IMA investiga morte em massa de abelhas em São José da Barra
Uso de agrotóxicos nas plantações de cana-de-açúcar seria a causa
O cenário de devastação na zona rural de São José da Barra, onde milhares de abelhas foram encontradas mortas, acionou o protocolo de emergência do Instituto Mineiro de Agropecuária (IMA). O órgão agora lidera uma investigação técnica para identificar os agentes químicos responsáveis pelo extermínio e orientar produtores sobre as normas de segurança no campo.
A gerência regional do IMA, que acompanhou as vistorias nos apiários atingidos, trouxe esclarecimentos cruciais sobre a dinâmica do ocorrido. Segundo o técnico, a principal hipótese é a intoxicação por contato ou ingestão de defensivos agrícolas aplicados de forma irregular em lavouras vizinhas.
As principais explicações técnicas do IMA para o caso incluem:
- Ação dos Neurotóxicos: O técnico explicou que o comportamento das abelhas antes de morrer (tremores e a língua para fora) indica um colapso do sistema nervoso causado por substâncias químicas.
- O Perigo da "Deriva": O órgão ressalta que o vento pode ter carregado o produto para fora da área da lavoura, atingindo diretamente as flores onde as abelhas coletam néctar.

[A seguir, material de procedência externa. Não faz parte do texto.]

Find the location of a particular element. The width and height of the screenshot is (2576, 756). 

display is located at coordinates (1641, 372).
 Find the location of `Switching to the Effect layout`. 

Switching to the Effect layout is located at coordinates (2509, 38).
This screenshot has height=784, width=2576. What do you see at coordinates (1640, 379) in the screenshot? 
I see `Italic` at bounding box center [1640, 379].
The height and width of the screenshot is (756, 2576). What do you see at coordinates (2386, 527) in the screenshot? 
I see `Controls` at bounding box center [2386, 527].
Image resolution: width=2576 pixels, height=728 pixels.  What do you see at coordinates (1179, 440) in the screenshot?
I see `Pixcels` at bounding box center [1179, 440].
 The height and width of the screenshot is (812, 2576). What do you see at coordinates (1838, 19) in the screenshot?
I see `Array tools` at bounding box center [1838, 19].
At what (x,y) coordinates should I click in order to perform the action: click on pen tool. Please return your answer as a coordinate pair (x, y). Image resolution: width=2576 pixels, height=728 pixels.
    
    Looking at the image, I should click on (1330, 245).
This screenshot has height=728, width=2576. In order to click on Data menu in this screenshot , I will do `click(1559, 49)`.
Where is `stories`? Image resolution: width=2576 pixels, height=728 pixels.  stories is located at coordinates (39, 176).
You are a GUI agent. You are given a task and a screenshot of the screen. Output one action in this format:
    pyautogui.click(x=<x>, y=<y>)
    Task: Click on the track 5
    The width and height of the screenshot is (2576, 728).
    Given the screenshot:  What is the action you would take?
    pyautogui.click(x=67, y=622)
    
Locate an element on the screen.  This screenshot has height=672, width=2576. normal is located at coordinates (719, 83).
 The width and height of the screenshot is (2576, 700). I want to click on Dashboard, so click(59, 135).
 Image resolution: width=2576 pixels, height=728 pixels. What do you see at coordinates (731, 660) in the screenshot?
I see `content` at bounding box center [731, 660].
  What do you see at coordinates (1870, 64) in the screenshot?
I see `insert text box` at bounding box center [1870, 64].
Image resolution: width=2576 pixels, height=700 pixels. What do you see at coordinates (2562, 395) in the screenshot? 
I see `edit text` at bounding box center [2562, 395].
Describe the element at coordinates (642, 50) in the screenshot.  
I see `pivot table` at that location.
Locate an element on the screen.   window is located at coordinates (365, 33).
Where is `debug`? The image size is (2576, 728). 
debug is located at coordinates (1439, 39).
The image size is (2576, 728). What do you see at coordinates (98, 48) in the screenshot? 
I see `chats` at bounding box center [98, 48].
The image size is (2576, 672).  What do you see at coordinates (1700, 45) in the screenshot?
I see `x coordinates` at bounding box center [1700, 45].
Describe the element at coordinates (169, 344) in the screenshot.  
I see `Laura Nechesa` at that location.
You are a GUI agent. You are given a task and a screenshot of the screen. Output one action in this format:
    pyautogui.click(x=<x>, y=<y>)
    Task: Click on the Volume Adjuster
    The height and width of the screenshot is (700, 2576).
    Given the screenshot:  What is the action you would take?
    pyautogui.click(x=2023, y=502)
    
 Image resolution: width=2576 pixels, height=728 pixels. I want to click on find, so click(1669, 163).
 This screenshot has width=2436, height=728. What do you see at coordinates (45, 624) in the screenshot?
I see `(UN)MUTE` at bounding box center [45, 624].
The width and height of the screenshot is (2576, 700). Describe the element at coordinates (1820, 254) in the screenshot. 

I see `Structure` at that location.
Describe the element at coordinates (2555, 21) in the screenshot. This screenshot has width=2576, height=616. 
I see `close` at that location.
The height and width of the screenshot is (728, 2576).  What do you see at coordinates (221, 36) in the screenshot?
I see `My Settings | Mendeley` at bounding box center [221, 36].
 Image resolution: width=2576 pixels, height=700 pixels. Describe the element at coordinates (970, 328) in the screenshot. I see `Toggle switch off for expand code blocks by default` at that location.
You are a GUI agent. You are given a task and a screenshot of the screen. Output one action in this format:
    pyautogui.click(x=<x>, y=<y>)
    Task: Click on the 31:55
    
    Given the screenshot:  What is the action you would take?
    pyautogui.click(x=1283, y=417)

- Falta de Comunicação: Um dos pontos críticos destacados pelo técnico é a ausência de diálogo entre agricultores e apicultores. O IMA reforça que a legislação exige que o agricultor informe aos vizinhos sobre a aplicação de produtos tóxicos com antecedência, para que as colmeias possam ser fechadas ou protegidas.
"É como se fosse parte da família"
O técnico do IMA relembrou que o caso de São José da Barra não é isolado. No ano passado, a região já havia registrado perdas significativas. Na ocasião, as análises laboratoriais confirmaram que a causa foi o uso de produtos à base de Fipronil, um inseticida altamente letal para polinizadores e que possui restrições severas de uso para evitar justamente esse tipo de catástrofe ambiental.
Para os apicultores locais, as explicações técnicas confirmam o que eles já sentiam na prática. O produtor rural Ricardo, que perdeu grande parte de suas colmeias, desabafou:
"A gente segue todas as normas do IMA, mantém o registro em dia, cuida da sanidade... e de repente, o trabalho de uma vida inteira é dizimado pelo erro de outro. O técnico nos explicou que elas morrem em minutos após o contato. É devastador."
Próximos Passos
O IMA coletou amostras de abelhas mortas, favos de mel e plantas das proximidades para análise em laboratórios oficiais.
"O nosso objetivo não é apenas punir, mas garantir que a coexistência entre agricultura e apicultura seja segura. Se houver crime ambiental, os laudos serão encaminhados ao Ministério Público", afirmou o representante do instituto.
O órgão orienta que qualquer apicultor que perceba mortalidade fora do comum deve acionar imediatamente a unidade do IMA mais próxima para que a perícia seja feita ainda com o material "fresco", garantindo a precisão dos exames.